**DOCUMENT EXTRACT**:
Shaquille Dutard

Personal information
- Full name: Shaquille Dutard Barnwell
- Date of birth: 21 September 1996 (age 29)
- Place of birth: Cayenne, French Guiana
- Height: 1.81 m (5 ft 11 in)
- Position: Forward

Team information
- Current team: Jeunesse Esch
- Number: 78

Youth career
- 0000–2007: US Chanteloup
- 2007–2012: Paris Saint-Germain FC
- 2012–2013: AC Boulogne-Billancourt

Senior career*
- Years: Team / Apps / (Gls)
- 2013–2014: US Chanteloup
- 2014–2015: AS Cannes B
- 2015–2016: OGC Nice B / 7 / (1)
- 2016–2017: EA Guingamp B / 23 / (4)
- 2017: Tarbes Pyrénées Football / 2 / (0)
- 2017–2018: FC Borgo / 9 / (0)
- 2018–2019: Trélissac-Antonne Périgord FC / 26 / (7)
- 2019: Les Herbiers VF / 13 / (1)
- 2020: Trélissac-Antonne Périgord FC / 1 / (0)
- 2020–2021: Francs Borains / 1 / (0)
- 2022–2023: Bourges Foot 18 / 3 / (0)
- 2023–2024: US Forbach
- 2024–: Jeunesse Esch / 17 / (2)

International career^{‡}
- 2017–: French Guiana / 7 / (1)

= Shaquille Dutard =

French Guianan footballer (born 1996)

Shaquille Dutard Barnwell (born 21 September 1996) is a French Guianan footballer who plays as a forward for Jeunesse Esch.

==Life and career==
Dutard was born on 21 September 1996 in Cayenne, French Guiana. He was named after American basketball player Shaquille O'Neal. He mainly operates as a forward. He is right-footed. As a youth player, he joined the youth academy of French side US Chanteloup. In 2007, he joined the youth academy of French Ligue 1 side Paris Saint-Germain FC. He was teammates with France international Kingsley Coman while playing for the club. He started his senior career with French side US Chanteloup. In 2014, he signed for French side AS Cannes B. In 2015, he signed for French side OGC Nice B. In 2016, he signed for French side EA Guingamp B. In 2017, he signed for French side Tarbes Pyrénées Football.

**CHALLENGE 1**: Output the rows as a JSON list of strings, one string per line and no blank lines, starting at the line that contains "Cookies zulassen (792, 1109)" and ending at the last line of the rows.
The footballer profile and the rows after it are separate, unrelated material.

**DATASET CONTENT**:

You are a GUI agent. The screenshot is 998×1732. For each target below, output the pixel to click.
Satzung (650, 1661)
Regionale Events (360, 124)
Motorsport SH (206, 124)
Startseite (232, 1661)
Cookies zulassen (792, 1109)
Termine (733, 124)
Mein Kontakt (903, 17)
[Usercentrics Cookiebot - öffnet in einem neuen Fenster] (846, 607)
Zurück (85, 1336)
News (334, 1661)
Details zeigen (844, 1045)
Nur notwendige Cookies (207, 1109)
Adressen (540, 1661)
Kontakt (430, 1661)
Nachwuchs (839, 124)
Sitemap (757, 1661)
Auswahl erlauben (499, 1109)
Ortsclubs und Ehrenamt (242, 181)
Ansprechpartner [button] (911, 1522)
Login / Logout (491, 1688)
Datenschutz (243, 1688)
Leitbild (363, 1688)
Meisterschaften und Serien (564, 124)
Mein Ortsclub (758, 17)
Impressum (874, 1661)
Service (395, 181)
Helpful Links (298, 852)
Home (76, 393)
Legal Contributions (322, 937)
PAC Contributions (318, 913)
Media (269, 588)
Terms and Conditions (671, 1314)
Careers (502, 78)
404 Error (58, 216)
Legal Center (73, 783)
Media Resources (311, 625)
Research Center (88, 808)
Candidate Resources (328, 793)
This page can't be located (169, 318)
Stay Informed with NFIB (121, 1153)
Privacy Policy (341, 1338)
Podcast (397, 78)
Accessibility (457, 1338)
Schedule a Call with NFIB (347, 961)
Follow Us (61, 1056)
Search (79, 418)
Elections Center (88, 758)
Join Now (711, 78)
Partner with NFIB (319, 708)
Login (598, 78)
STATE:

**CHALLENGE 2**: Echo the footballer profile word for word, starting at "- 2020: Trélissac-Antonne" and ending at "Guiana / 7 / (1)".

**COMPLETE OUTPUT 1**:
[
  "Cookies zulassen (792, 1109)",
  "Termine (733, 124)",
  "Mein Kontakt (903, 17)",
  "[Usercentrics Cookiebot - öffnet in einem neuen Fenster] (846, 607)",
  "Zurück (85, 1336)",
  "News (334, 1661)",
  "Details zeigen (844, 1045)",
  "Nur notwendige Cookies (207, 1109)",
  "Adressen (540, 1661)",
  "Kontakt (430, 1661)",
  "Nachwuchs (839, 124)",
  "Sitemap (757, 1661)",
  "Auswahl erlauben (499, 1109)",
  "Ortsclubs und Ehrenamt (242, 181)",
  "Ansprechpartner [button] (911, 1522)",
  "Login / Logout (491, 1688)",
  "Datenschutz (243, 1688)",
  "Leitbild (363, 1688)",
  "Meisterschaften und Serien (564, 124)",
  "Mein Ortsclub (758, 17)",
  "Impressum (874, 1661)",
  "Service (395, 181)",
  "Helpful Links (298, 852)",
  "Home (76, 393)",
  "Legal Contributions (322, 937)",
  "PAC Contributions (318, 913)",
  "Media (269, 588)",
  "Terms and Conditions (671, 1314)",
  "Careers (502, 78)",
  "404 Error (58, 216)",
  "Legal Center (73, 783)",
  "Media Resources (311, 625)",
  "Research Center (88, 808)",
  "Candidate Resources (328, 793)",
  "This page can't be located (169, 318)",
  "Stay Informed with NFIB (121, 1153)",
  "Privacy Policy (341, 1338)",
  "Podcast (397, 78)",
  "Accessibility (457, 1338)",
  "Schedule a Call with NFIB (347, 961)",
  "Follow Us (61, 1056)",
  "Search (79, 418)",
  "Elections Center (88, 758)",
  "Join Now (711, 78)",
  "Partner with NFIB (319, 708)",
  "Login (598, 78)",
  "STATE:"
]

**COMPLETE OUTPUT 2**:
- 2020: Trélissac-Antonne Périgord FC / 1 / (0)
- 2020–2021: Francs Borains / 1 / (0)
- 2022–2023: Bourges Foot 18 / 3 / (0)
- 2023–2024: US Forbach
- 2024–: Jeunesse Esch / 17 / (2)

International career^{‡}
- 2017–: French Guiana / 7 / (1)